Copy out the data below, starting with the line that contains "Close the repo.ex open editor" and continuing through the line that contains "[x=480, y=84]", with both of those lines included. Leave the pictures out of your copy.

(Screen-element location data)
☆ ☆ ☆ ☆ ☆ ☆ ☆

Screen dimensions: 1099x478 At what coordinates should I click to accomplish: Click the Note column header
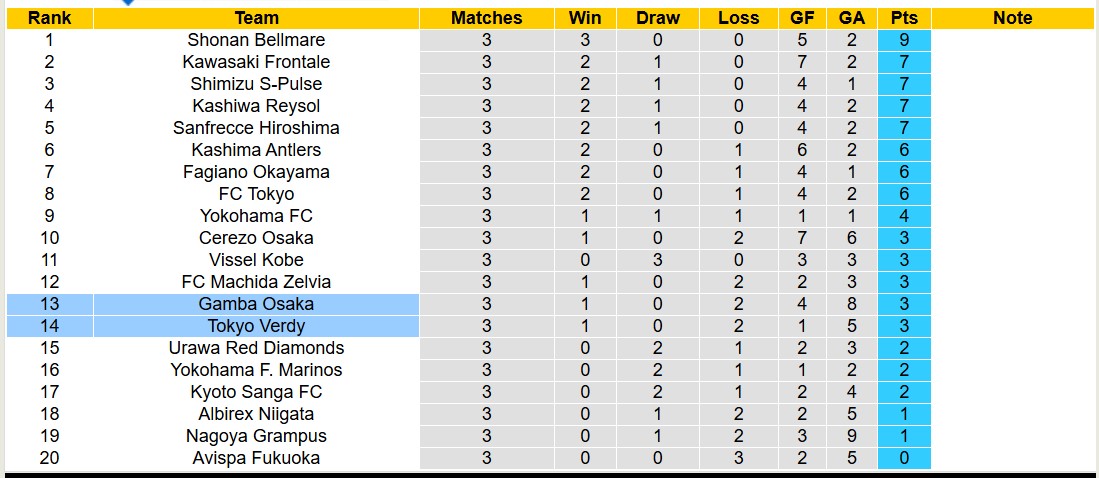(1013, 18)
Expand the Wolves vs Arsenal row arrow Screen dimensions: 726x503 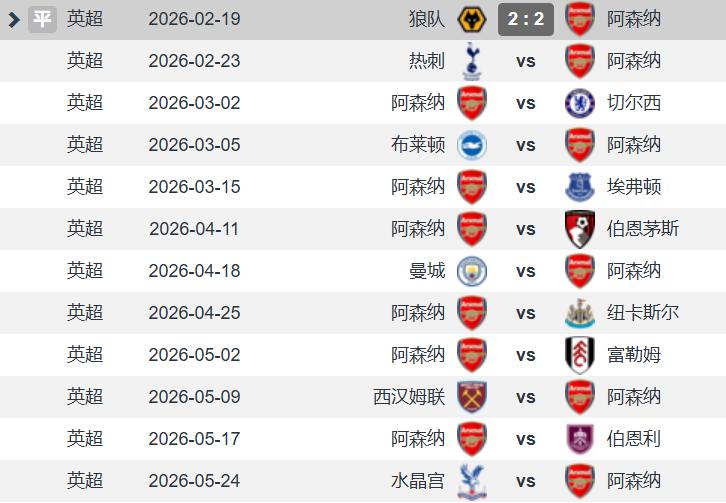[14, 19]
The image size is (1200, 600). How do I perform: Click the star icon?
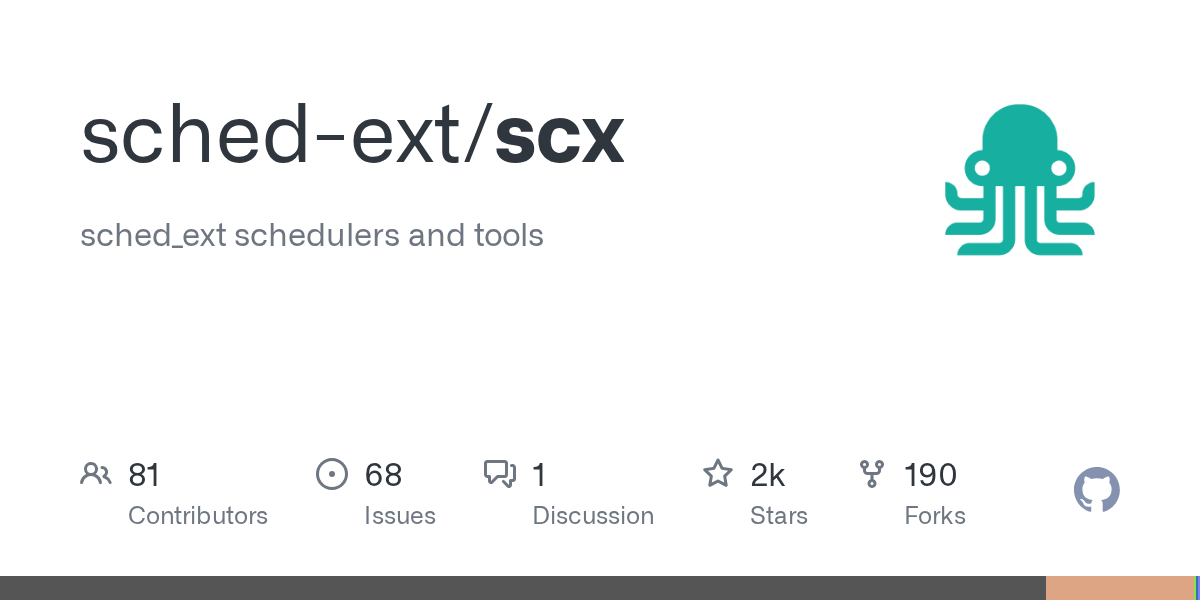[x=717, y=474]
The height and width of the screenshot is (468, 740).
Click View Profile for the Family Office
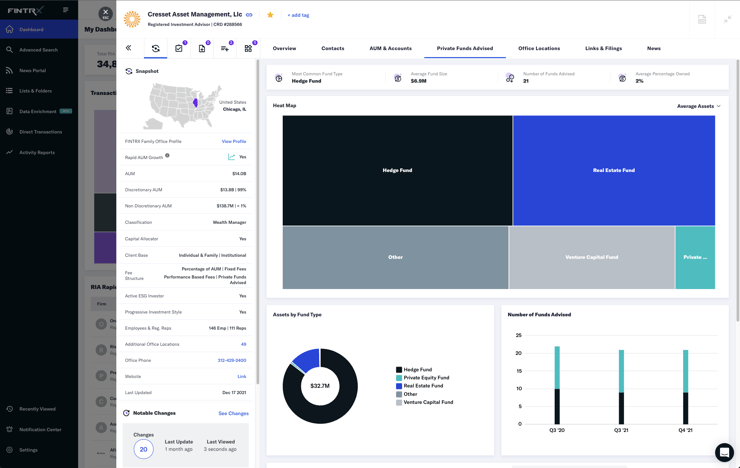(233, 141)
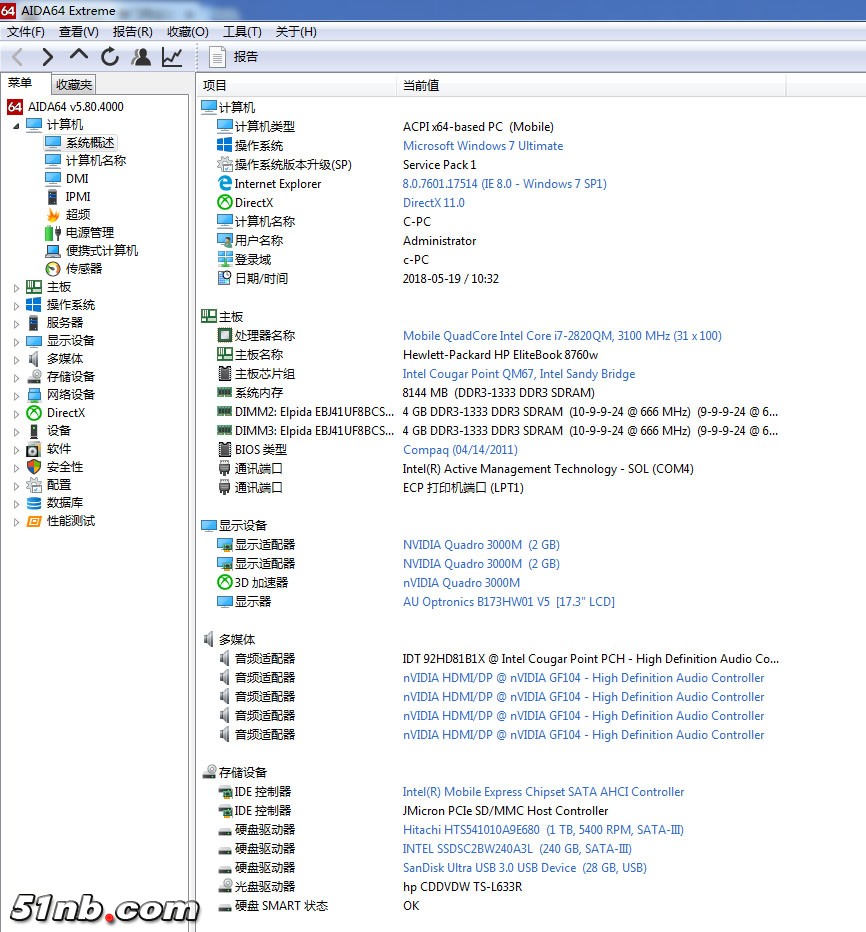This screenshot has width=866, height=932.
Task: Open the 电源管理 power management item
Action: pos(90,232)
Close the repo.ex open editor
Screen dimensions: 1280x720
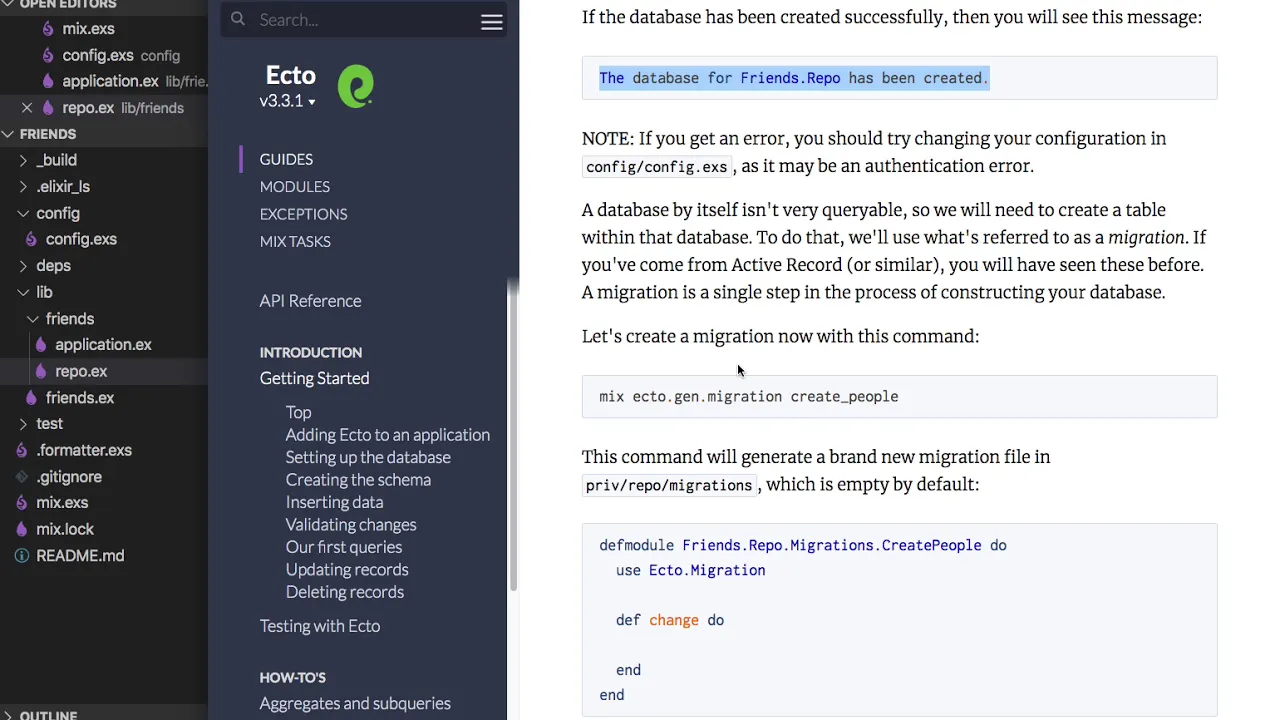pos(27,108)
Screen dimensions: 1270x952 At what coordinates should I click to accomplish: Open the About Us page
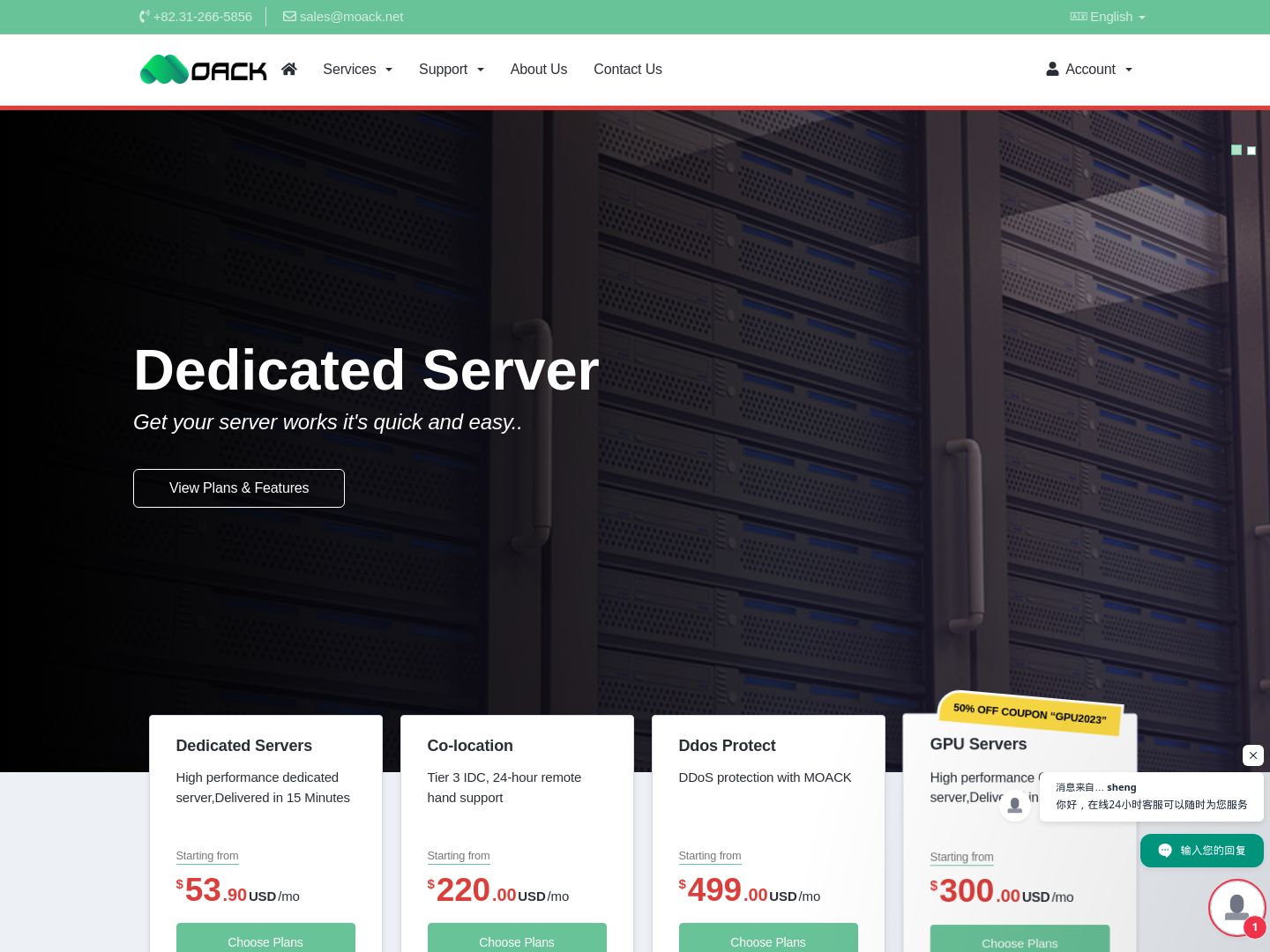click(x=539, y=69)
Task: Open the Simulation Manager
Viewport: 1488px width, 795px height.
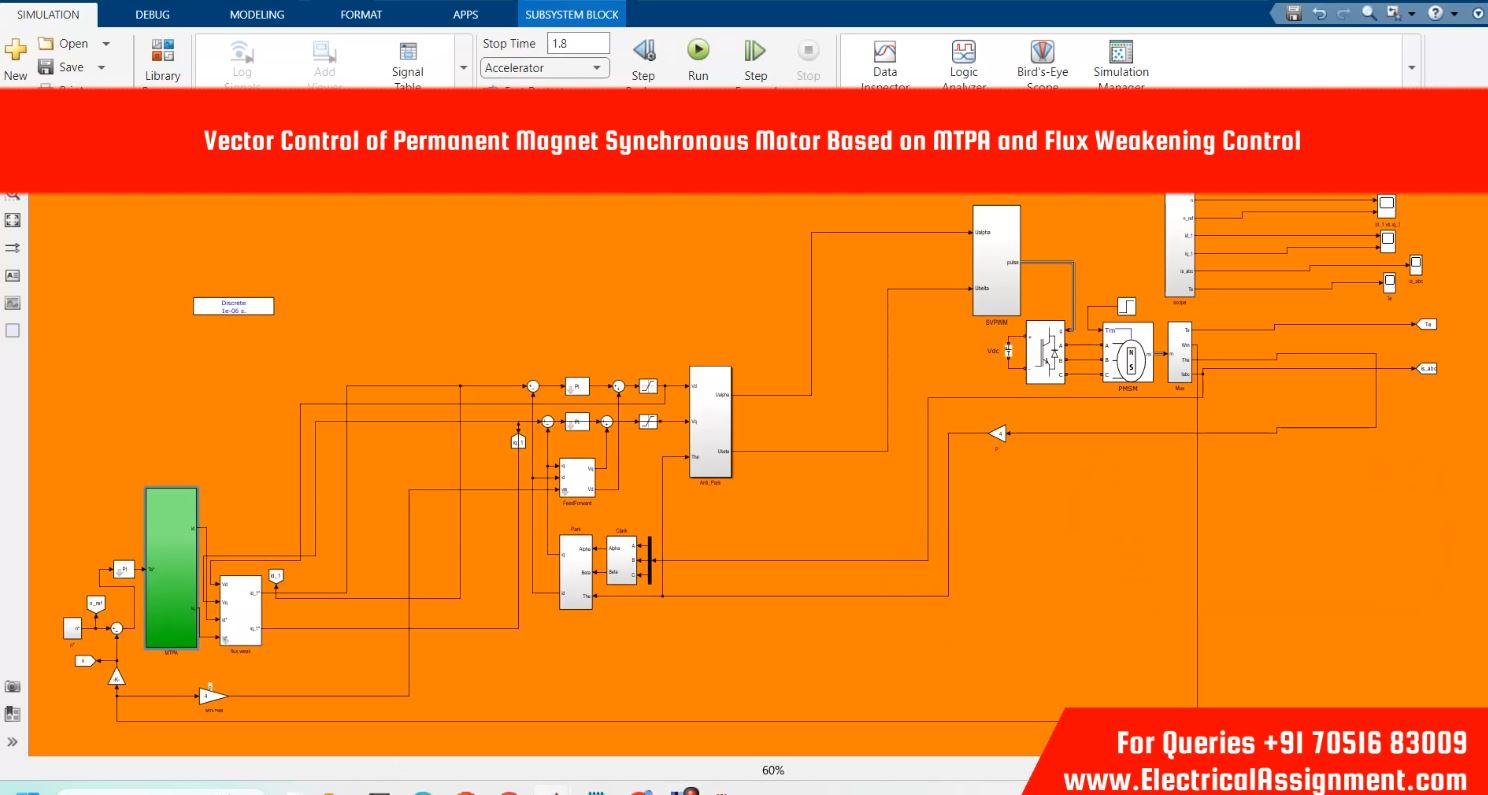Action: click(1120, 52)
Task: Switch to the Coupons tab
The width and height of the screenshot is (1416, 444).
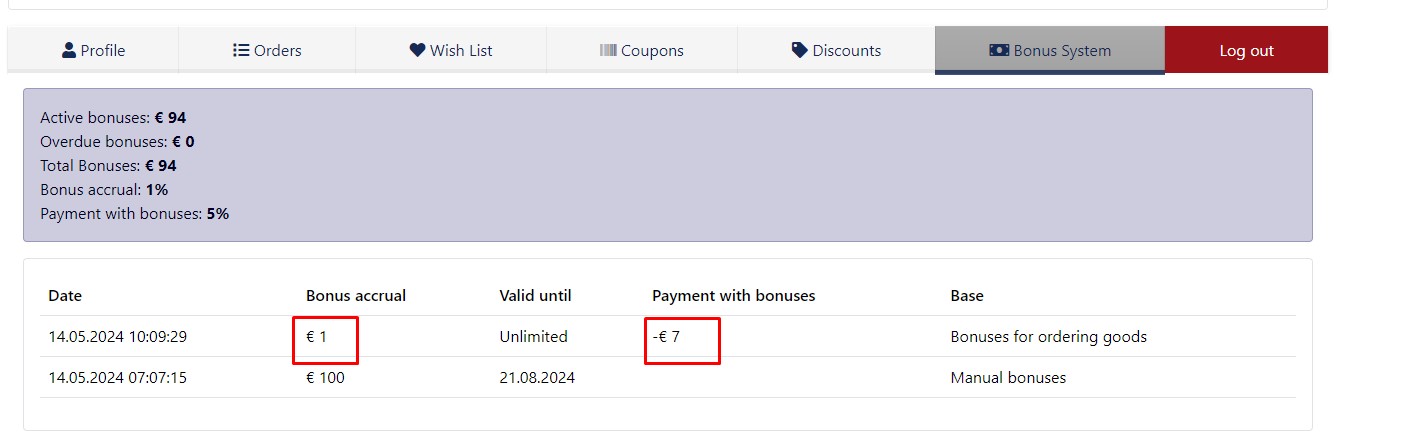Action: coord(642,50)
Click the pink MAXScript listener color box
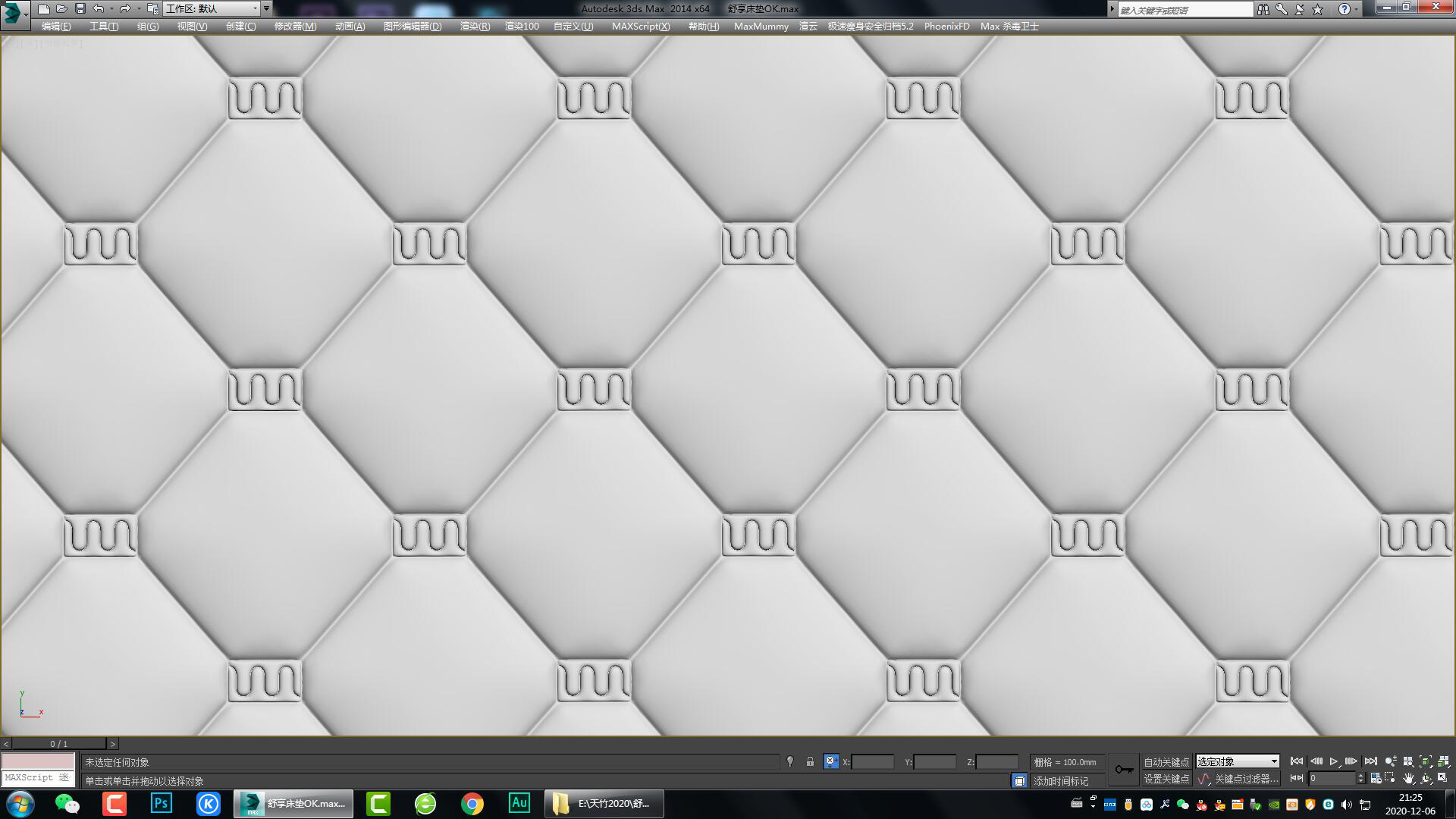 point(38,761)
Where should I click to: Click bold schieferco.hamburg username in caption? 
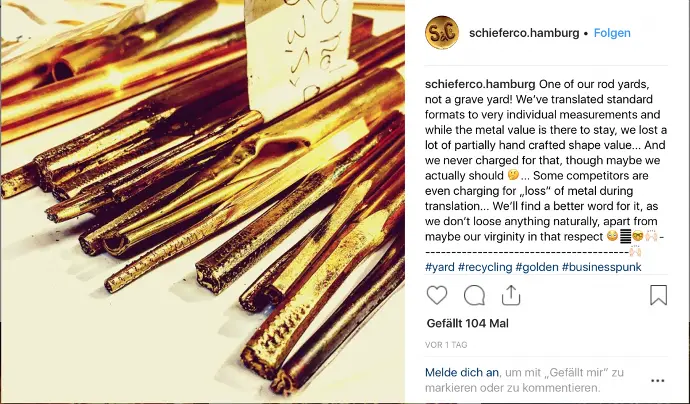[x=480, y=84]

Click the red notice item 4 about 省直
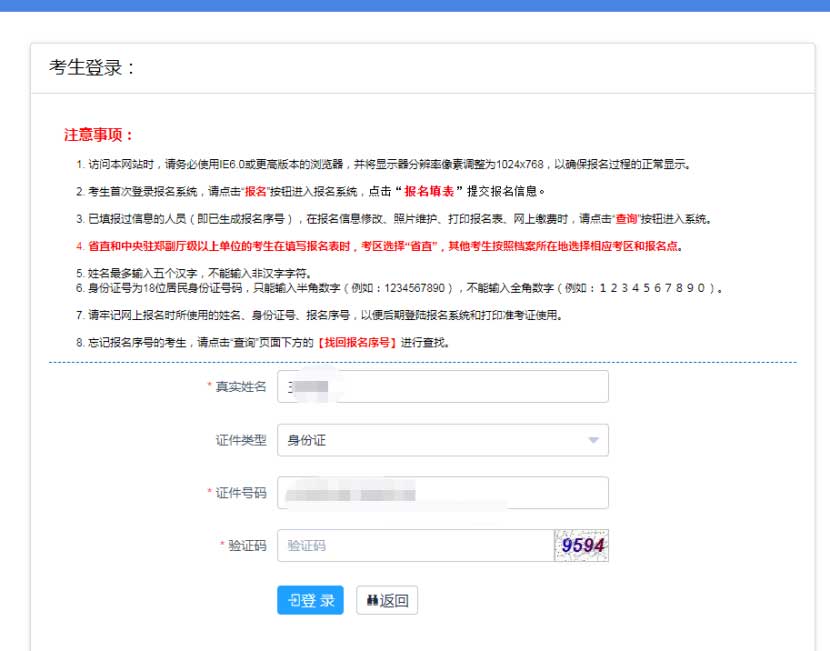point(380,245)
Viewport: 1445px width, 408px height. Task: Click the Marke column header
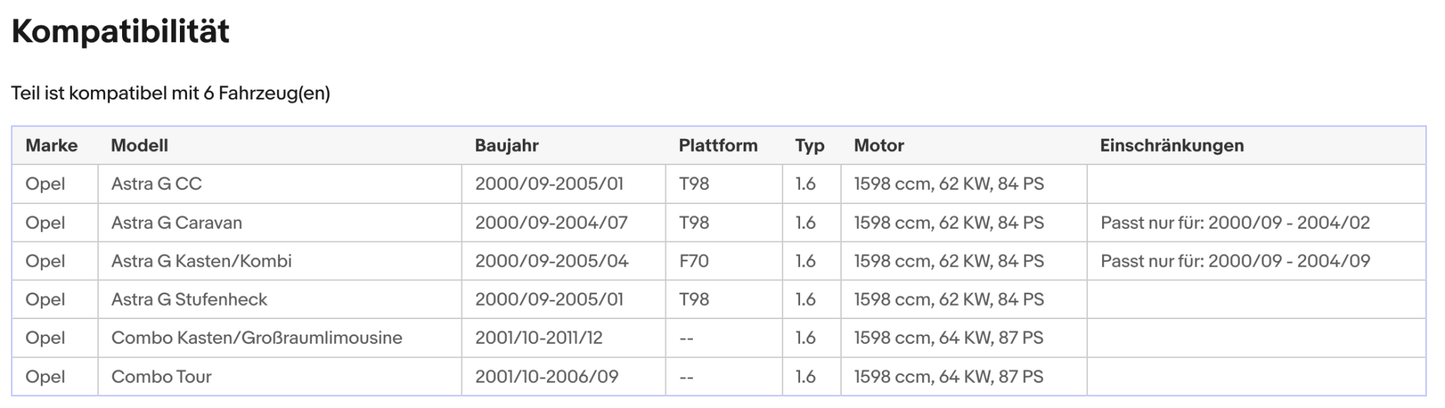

☆ ☆ ☆ ☆ ☆ ☆ ☆

* **Result of this exercise**:
Close the repo.ex open editor
Screen dimensions: 1280x720
pos(27,108)
Screen dimensions: 1270x952 At what coordinates should I click to accomplish: Open the About Us page
click(x=539, y=69)
Task: Open the Simulation Manager
Viewport: 1488px width, 795px height.
Action: click(1120, 52)
Task: Switch to the Coupons tab
The width and height of the screenshot is (1416, 444).
Action: coord(642,50)
Click the pink MAXScript listener color box
 point(38,761)
Where should I click to: Click bold schieferco.hamburg username in caption? 
[x=480, y=84]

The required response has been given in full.